(Reuters) - Protesters laid siege to Egypt's Interior Ministry Friday, extending a rally against the military-led government into a second day in a show of anger triggered by the deaths of 74 people in the country's worst ever soccer disaster.
Several thousand demonstrators remained in the streets around the ministry in Cairo as night fell. For the most part, the only vehicles in the usually congested downtown area were ambulances that ferried away casualties from clashes with police.
Underlining the tension, ambulances had to intervene to extract riot police whose truck took a wrong turn into a street full of protesters, a Reuters witness said.
Protesters surrounded the vehicle for at least 45 minutes, rocking it while the police were inside. Some of the demonstrators then formed a human corridor to help them escape.
Close to 400 people were wounded in confrontations that erupted late Thursday, the Health Ministry said, many of them suffering the effects of inhaling tear gas fired by riot police who the Interior Ministry said were protecting the building.

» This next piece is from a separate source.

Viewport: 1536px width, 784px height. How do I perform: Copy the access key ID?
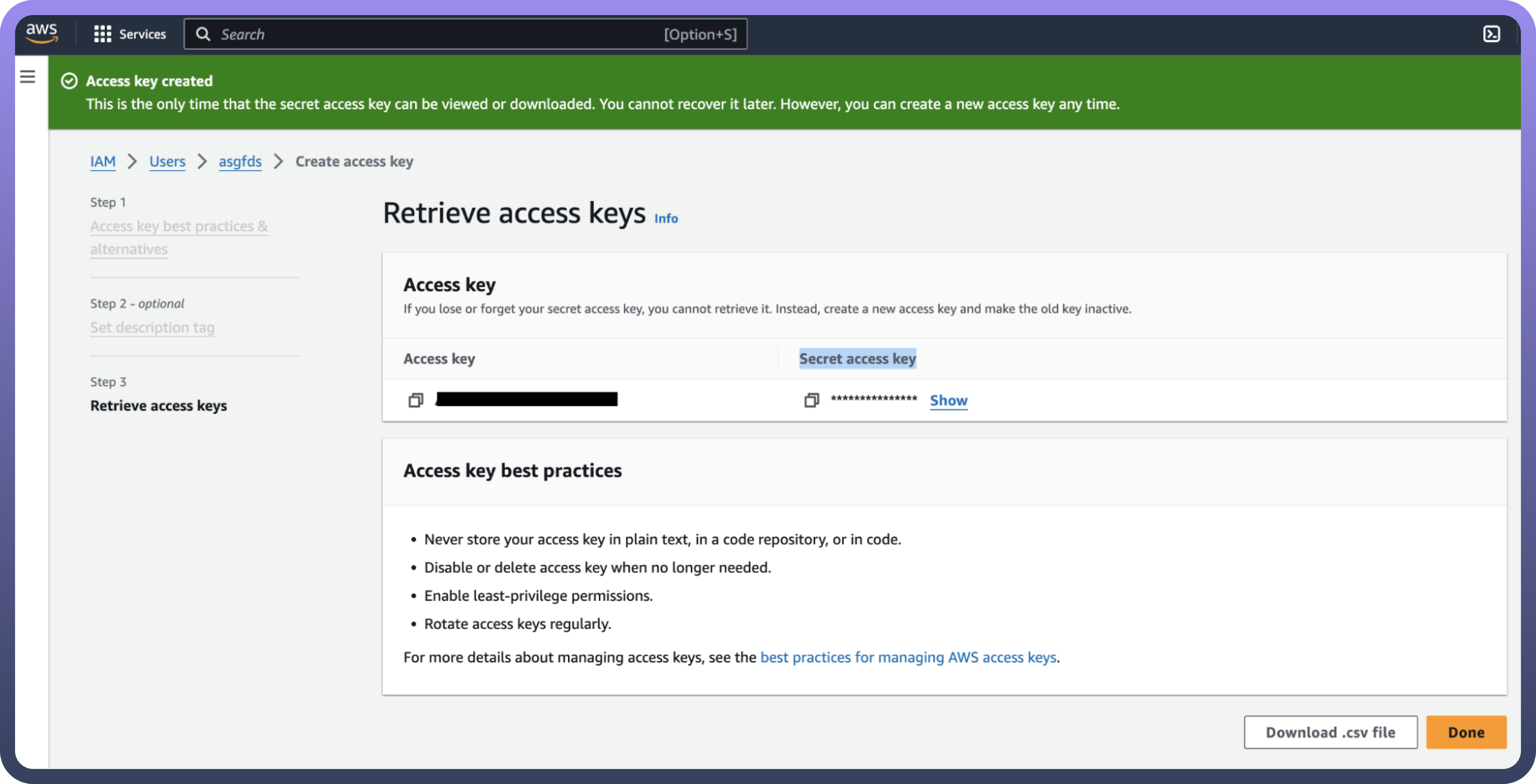click(x=415, y=400)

Rocks thrown by protesters were strewn across streets that two months ago witnessed lethal clashes between police and activists who see the Interior Ministry as an unreformed vestige of former President Hosni Mubarak's rule.
The latest protests were triggered by Wednesday's deaths at a soccer stadium in Port Said. Demonstrators who took to the streets Thursday, many of them soccer fans, held the military-led authorities responsible for the bloodshed.
We are not going to leave this time, said Sami Adel, a 23-year old member of the Ultras, a group of football fans known for confronting police. They have regularly been on the front lines of clashes with security forces over the last year.
Security forces fired tear gas into the night to drive back protesters, who then regrouped ready for more. The crimes committed against the revolutionary forces will not stop the revolution or scare the revolutionaries, said a pamphlet printed in the name of the Ultras that was being handed out.
The soccer stadium deaths have heaped new criticism on the military council, which has governed Egypt since Mubarak stepped down a year ago in the face of mass protests.
Their critics regard the generals as part of his administration and an obstacle to change.
The army leadership, in turn, has presented itself as the guardian of the January 25 revolution. It has promised to hand power to an elected president by the end of June.
INTERIOR MINISTER BLAMES FANS
At least 1,000 people were injured in the soccer violence when fans invaded the pitch after local team al-Masry beat Cairo-based Al-Ahly, the most successful club in Africa.
Hundreds of al-Masry supporters surged across the pitch to the visitors' end and panicked Ahly fans dashed for the exit. But the steel doors were bolted shut and dozens were crushed to death in the stampede, witnesses said.
The cause of the violence has been the focus of intense speculation. Some believe it was triggered by unknown provocateurs working for remnants of the Mubarak administration who are seeking to sabotage the transition to democracy.
Interior Minister Mohamed Ibrahim said the fans started it.
The events started with provocations between the Ahly and Masry crowds, then insults, until it ended up with those sorrowful events, he told the Egyptian TV station CBC during a telephone interview.
Ibrahim was widely blamed for the deaths during an emergency parliamentary session Thursday. MPs including the Islamists who control some 70 percent of the chamber called for him to be held to account and accused him of negligence.
Safwat Zayat, an analyst, said the incident had done further damage to the image of the ruling military council. The current events push in the direction of speeding up the transfer of power to civilians, Zayat told Reuters.
Field Marshal Mohamed Hussein Tantawi, the head of the military council, responded to the deaths by vowing that Egypt would remain stable. We have a roadmap to transfer power to elected civilians, he said in broadcast remarks.